Job
Output the lines from the one containing "1346x1034 pixels." through the one containing "coord(1060,85)", both included, as a JSON list of strings with one string per line and blank lines omitted.

Records
==========

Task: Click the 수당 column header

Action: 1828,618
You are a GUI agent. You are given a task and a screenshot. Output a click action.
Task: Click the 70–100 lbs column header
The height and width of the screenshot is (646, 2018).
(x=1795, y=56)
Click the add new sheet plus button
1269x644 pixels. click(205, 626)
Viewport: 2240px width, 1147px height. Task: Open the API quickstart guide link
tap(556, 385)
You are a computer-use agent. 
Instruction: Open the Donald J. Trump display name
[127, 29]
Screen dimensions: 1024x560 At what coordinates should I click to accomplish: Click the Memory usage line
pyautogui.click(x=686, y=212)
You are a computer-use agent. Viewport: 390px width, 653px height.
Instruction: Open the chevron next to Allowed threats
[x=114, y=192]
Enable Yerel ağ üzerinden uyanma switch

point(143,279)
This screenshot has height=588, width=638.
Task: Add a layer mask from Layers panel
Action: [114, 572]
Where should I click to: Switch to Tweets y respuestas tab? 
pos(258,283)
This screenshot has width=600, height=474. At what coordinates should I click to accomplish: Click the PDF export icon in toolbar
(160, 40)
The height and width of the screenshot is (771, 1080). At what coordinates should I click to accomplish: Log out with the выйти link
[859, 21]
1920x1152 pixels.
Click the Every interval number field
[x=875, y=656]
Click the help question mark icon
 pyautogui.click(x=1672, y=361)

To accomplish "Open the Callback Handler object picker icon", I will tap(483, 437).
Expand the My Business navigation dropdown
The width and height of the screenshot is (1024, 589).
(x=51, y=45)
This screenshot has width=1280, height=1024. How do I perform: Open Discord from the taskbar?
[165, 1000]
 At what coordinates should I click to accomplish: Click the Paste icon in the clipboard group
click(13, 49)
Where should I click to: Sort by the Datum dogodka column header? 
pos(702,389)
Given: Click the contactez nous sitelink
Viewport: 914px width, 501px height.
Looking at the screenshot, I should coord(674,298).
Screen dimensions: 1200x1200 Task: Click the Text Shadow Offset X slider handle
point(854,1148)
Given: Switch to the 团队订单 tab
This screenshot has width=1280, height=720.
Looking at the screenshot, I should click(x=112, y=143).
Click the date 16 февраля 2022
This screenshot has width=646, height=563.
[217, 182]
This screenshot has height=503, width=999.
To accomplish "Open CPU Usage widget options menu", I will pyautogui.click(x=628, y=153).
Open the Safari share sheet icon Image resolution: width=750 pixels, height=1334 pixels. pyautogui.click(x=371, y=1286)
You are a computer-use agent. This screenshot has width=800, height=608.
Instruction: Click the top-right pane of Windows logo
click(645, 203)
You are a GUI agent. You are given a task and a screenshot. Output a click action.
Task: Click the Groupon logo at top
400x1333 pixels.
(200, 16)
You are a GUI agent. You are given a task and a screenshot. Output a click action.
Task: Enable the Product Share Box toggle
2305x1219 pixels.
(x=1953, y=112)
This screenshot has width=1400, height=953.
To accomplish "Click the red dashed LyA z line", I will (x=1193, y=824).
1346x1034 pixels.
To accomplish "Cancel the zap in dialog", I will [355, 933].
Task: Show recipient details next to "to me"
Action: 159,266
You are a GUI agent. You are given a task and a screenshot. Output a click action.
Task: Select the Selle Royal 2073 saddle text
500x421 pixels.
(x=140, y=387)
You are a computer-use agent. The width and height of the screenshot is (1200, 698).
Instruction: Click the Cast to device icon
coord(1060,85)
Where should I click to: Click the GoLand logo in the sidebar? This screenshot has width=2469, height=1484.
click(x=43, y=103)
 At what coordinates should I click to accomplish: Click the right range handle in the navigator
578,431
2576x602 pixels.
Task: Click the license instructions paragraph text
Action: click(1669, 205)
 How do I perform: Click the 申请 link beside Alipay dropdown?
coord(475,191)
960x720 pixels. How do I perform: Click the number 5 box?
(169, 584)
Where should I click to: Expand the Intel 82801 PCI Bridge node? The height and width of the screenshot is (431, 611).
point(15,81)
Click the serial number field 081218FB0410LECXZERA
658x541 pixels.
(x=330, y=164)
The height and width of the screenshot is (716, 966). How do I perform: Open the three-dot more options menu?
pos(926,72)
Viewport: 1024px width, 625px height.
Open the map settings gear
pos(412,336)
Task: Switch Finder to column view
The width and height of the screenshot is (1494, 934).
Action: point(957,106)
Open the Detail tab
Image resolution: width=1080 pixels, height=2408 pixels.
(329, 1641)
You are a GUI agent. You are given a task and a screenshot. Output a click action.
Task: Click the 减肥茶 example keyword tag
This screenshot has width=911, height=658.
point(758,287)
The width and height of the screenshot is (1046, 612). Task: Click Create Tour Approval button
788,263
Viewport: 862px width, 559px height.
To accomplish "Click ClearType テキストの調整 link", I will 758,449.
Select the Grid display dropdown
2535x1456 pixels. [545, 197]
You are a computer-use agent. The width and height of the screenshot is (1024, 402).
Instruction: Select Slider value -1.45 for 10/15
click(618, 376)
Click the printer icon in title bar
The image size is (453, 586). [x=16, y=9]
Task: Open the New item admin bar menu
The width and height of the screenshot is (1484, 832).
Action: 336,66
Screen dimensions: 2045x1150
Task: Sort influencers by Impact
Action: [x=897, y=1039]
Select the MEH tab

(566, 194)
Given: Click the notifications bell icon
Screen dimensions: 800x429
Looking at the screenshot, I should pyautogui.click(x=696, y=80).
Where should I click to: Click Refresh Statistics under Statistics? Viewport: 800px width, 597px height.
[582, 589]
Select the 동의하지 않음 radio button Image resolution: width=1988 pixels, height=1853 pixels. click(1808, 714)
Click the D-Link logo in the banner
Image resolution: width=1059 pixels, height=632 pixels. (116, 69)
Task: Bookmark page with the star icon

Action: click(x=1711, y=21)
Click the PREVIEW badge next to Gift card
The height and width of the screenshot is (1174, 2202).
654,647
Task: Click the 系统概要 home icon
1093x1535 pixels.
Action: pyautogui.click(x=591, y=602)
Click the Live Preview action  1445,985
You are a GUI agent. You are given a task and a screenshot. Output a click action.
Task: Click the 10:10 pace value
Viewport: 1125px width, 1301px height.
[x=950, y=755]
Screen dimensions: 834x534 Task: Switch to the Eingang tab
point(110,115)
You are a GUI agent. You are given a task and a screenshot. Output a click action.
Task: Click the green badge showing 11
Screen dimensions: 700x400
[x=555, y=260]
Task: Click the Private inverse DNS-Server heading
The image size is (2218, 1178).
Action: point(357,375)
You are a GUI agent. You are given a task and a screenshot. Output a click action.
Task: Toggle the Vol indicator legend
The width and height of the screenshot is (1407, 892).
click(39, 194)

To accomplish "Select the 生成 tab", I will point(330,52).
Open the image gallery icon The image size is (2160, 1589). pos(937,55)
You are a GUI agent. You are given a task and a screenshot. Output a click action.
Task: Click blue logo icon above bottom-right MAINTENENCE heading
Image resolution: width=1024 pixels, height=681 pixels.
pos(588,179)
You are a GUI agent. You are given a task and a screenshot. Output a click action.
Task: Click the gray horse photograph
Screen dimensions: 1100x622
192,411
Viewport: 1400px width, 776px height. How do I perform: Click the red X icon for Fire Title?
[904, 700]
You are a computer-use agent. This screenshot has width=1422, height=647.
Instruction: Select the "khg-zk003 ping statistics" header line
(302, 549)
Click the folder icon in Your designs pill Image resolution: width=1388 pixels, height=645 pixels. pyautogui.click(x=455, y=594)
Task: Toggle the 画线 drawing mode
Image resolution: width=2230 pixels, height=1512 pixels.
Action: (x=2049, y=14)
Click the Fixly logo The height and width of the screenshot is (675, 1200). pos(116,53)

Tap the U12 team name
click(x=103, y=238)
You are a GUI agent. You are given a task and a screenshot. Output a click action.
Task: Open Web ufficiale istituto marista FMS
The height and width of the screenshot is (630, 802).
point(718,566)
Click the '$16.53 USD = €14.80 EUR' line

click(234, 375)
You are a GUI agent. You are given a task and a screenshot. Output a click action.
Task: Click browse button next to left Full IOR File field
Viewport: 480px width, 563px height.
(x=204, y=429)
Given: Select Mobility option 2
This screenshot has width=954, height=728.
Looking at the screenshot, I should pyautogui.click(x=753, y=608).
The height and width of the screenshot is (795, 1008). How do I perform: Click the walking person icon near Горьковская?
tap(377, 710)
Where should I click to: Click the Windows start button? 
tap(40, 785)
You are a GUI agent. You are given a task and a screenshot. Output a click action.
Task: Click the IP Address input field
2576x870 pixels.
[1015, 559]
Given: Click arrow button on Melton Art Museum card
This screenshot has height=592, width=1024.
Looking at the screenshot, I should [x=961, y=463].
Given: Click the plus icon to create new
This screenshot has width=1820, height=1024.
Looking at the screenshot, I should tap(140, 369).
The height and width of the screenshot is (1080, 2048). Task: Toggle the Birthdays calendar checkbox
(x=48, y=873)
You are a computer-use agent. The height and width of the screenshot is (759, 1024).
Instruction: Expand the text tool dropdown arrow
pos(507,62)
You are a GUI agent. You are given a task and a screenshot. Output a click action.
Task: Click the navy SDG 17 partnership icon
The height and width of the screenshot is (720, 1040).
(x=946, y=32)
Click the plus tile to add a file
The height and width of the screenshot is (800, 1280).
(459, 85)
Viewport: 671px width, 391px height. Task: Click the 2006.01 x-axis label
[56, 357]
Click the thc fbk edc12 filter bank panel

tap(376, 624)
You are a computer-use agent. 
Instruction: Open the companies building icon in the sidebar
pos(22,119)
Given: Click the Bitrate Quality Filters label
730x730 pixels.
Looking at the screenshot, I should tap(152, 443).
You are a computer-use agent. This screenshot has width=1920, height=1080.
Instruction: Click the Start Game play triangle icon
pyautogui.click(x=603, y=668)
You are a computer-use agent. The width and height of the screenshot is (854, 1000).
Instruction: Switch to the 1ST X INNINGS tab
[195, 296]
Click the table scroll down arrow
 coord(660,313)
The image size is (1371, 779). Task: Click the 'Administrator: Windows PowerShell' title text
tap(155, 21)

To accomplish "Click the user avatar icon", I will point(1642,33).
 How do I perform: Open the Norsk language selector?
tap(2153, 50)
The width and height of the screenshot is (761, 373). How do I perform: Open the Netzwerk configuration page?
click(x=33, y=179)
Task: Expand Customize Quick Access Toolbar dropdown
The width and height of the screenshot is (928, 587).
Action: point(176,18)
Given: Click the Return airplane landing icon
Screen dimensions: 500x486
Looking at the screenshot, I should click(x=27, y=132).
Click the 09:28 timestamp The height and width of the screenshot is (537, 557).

==========

Response
[
  "1346x1034 pixels.",
  "To accomplish \"Cancel the zap in dialog\", I will [355, 933].",
  "Task: Show recipient details next to \"to me\"",
  "Action: 159,266",
  "You are a GUI agent. You are given a task and a screenshot. Output a click action.",
  "Task: Select the Selle Royal 2073 saddle text",
  "500x421 pixels.",
  "(x=140, y=387)",
  "You are a computer-use agent. The width and height of the screenshot is (1200, 698).",
  "Instruction: Click the Cast to device icon",
  "coord(1060,85)"
]